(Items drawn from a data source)
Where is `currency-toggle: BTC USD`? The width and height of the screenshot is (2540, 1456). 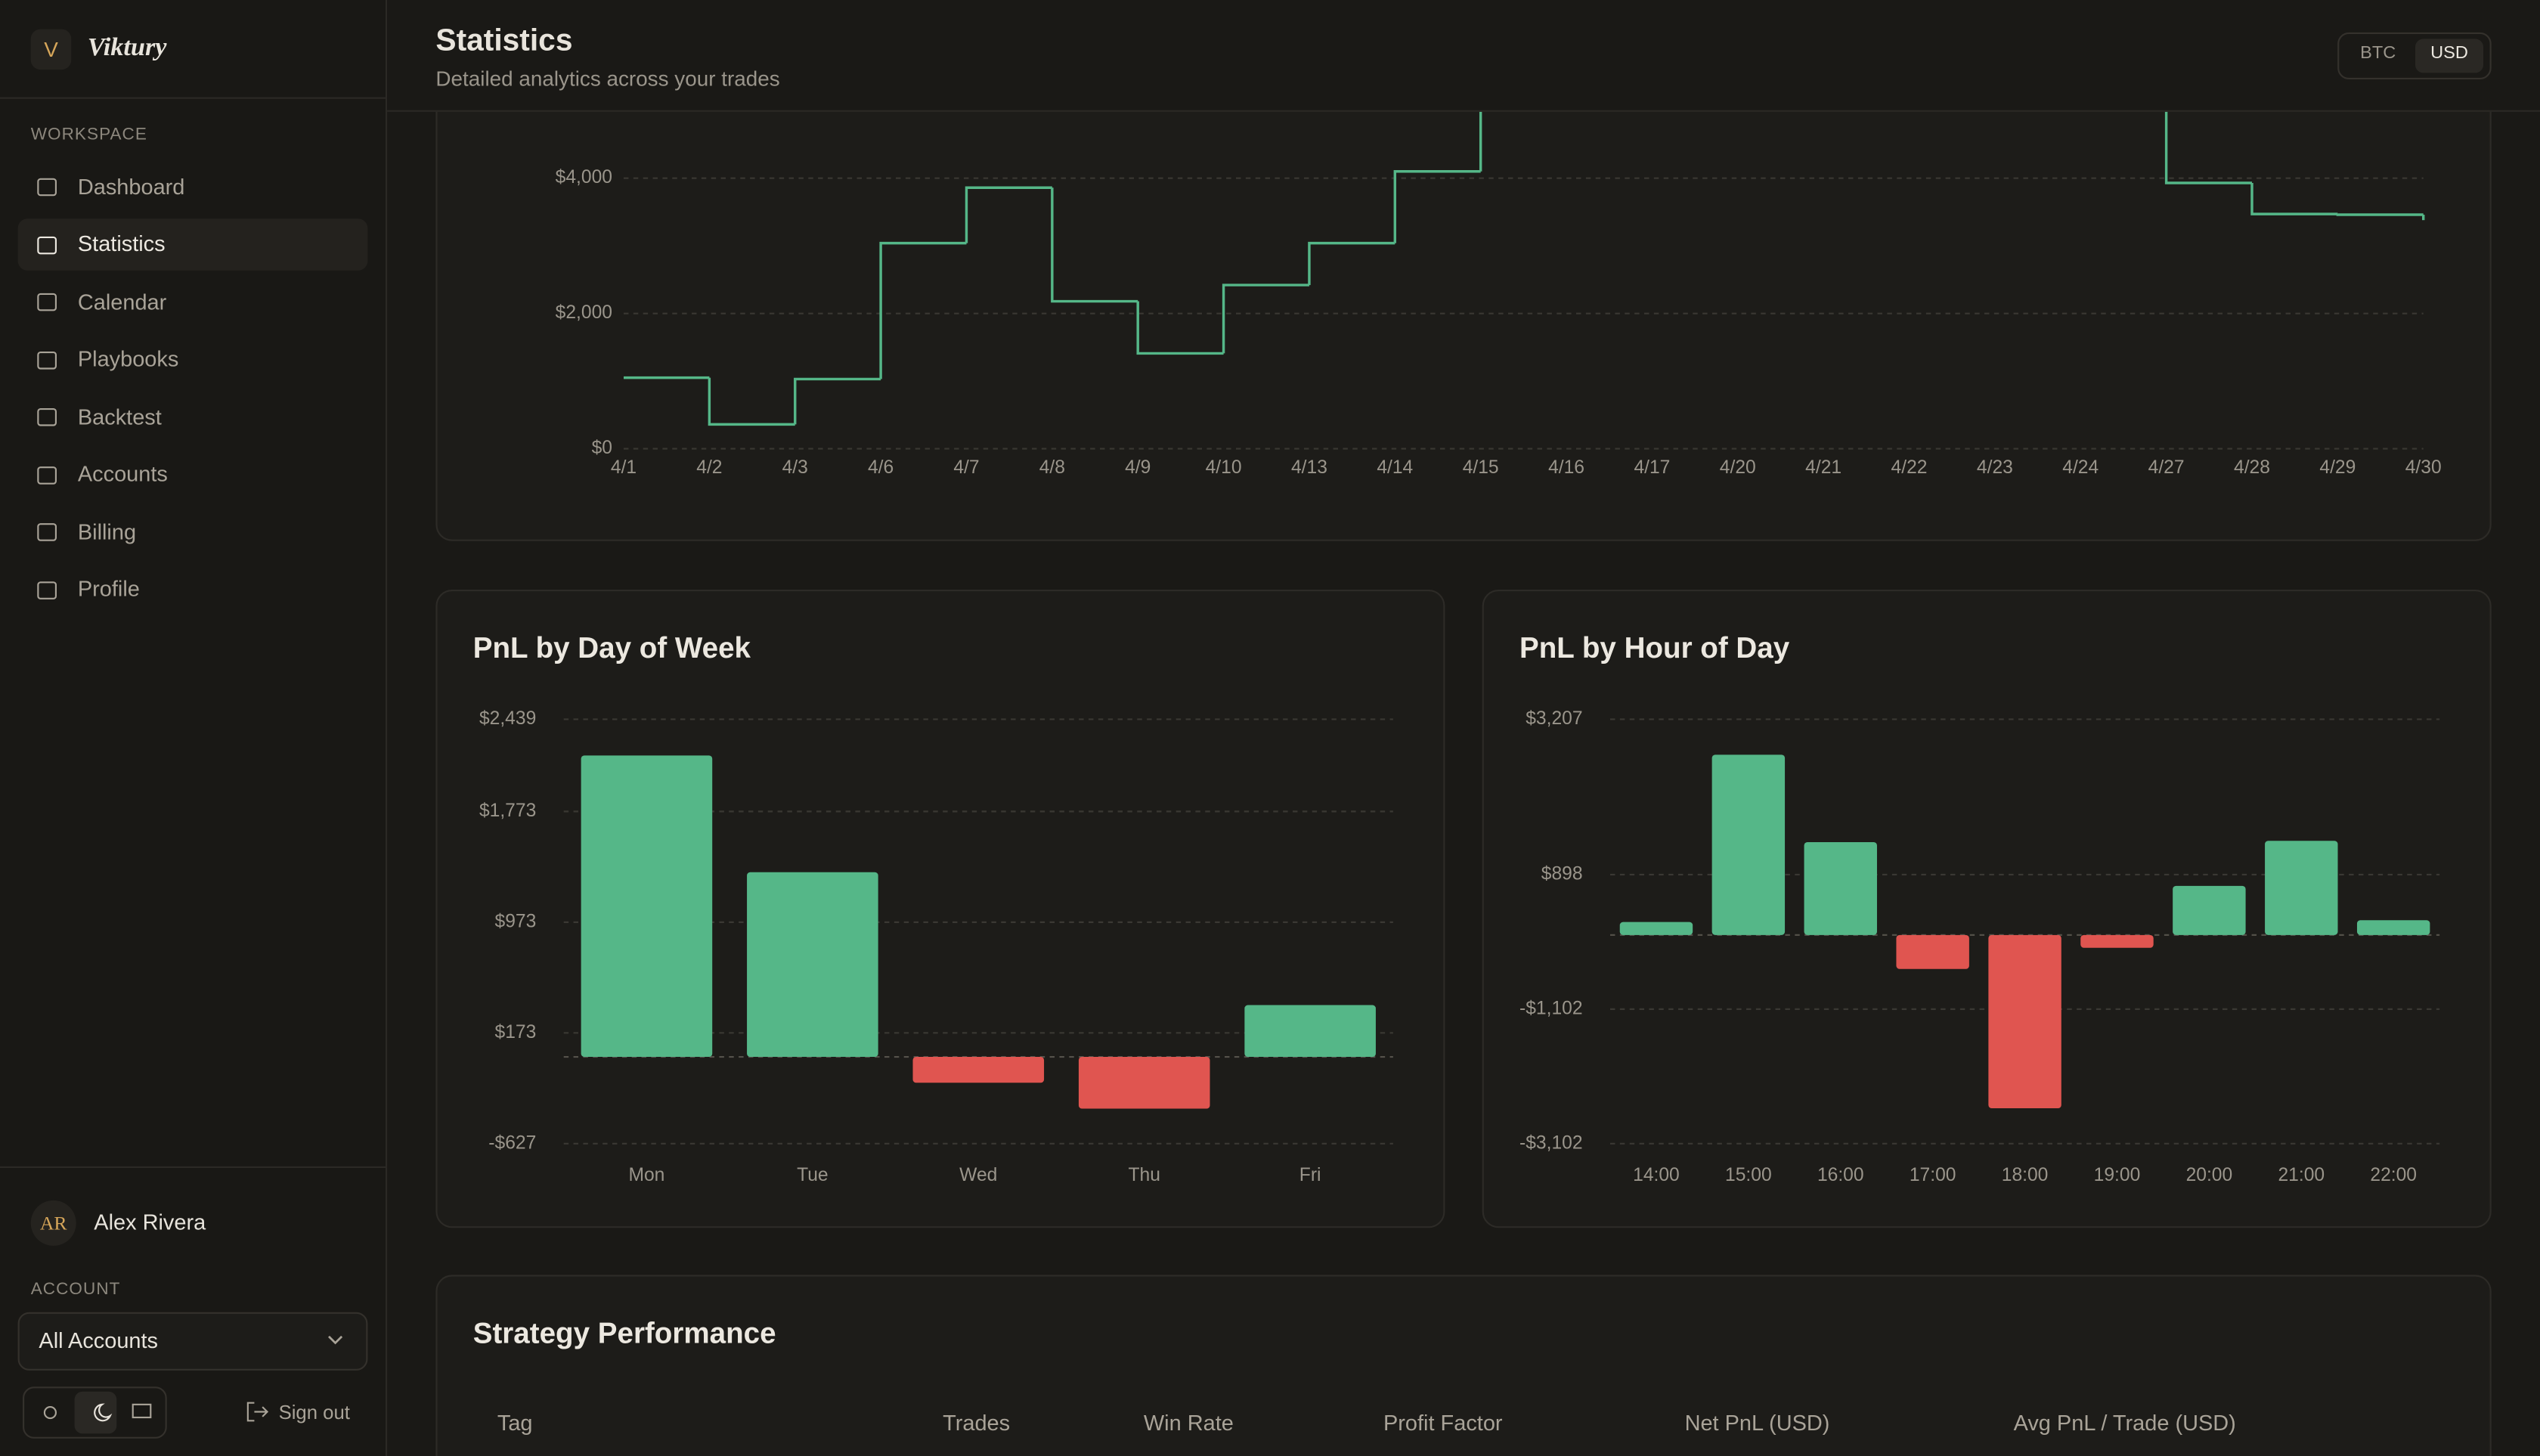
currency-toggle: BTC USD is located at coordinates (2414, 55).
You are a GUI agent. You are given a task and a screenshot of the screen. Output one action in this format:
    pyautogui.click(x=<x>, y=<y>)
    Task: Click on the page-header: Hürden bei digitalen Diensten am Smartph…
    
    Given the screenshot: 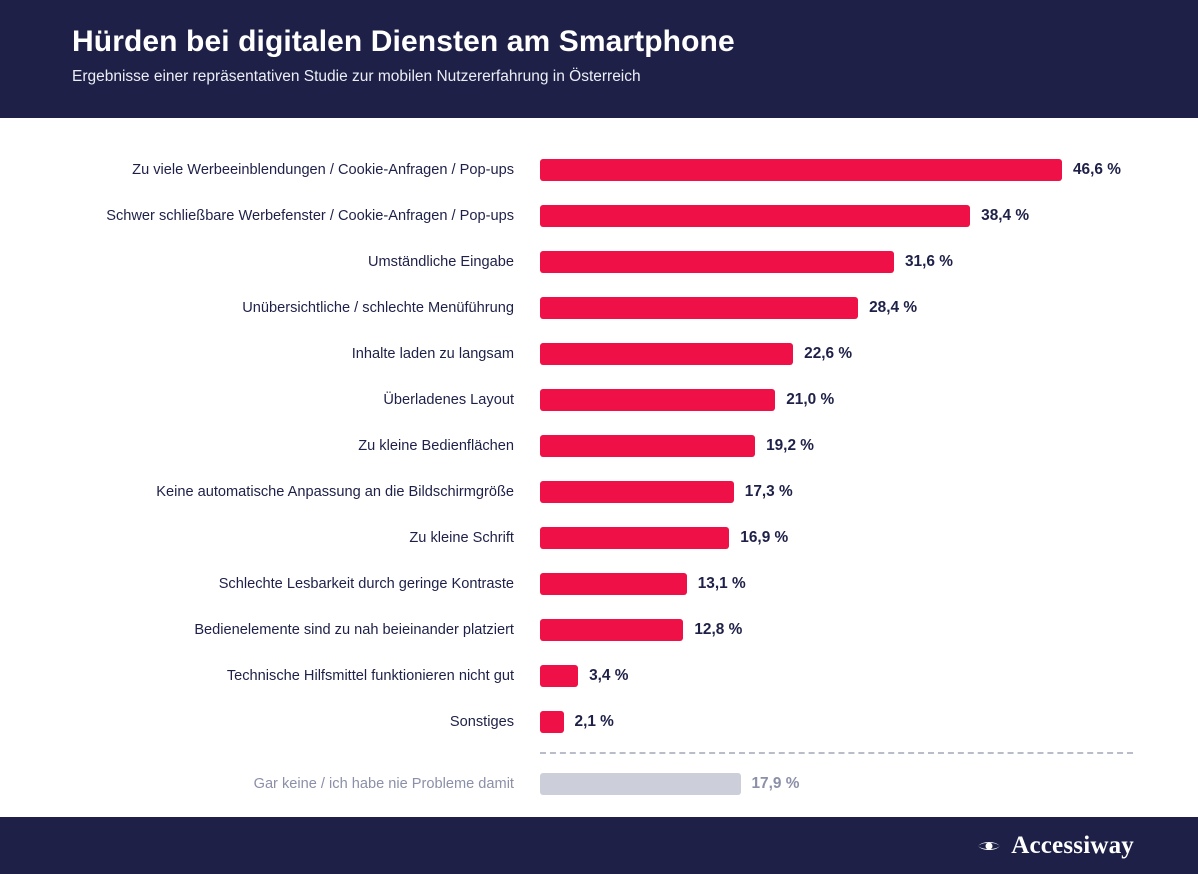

* [What needs to be done]: Retype every line of the rows above word for word, but leave the pictures out.

* [Result of this task]:
Where is `currency-toggle: BTC USD`? The width and height of the screenshot is (2540, 1456). 
currency-toggle: BTC USD is located at coordinates (2414, 55).
You are a GUI agent. You are given a task and a screenshot of the screen. Output one action in this format:
    pyautogui.click(x=<x>, y=<y>)
    Task: Click on the page-header: Hürden bei digitalen Diensten am Smartph…
    
    Given the screenshot: 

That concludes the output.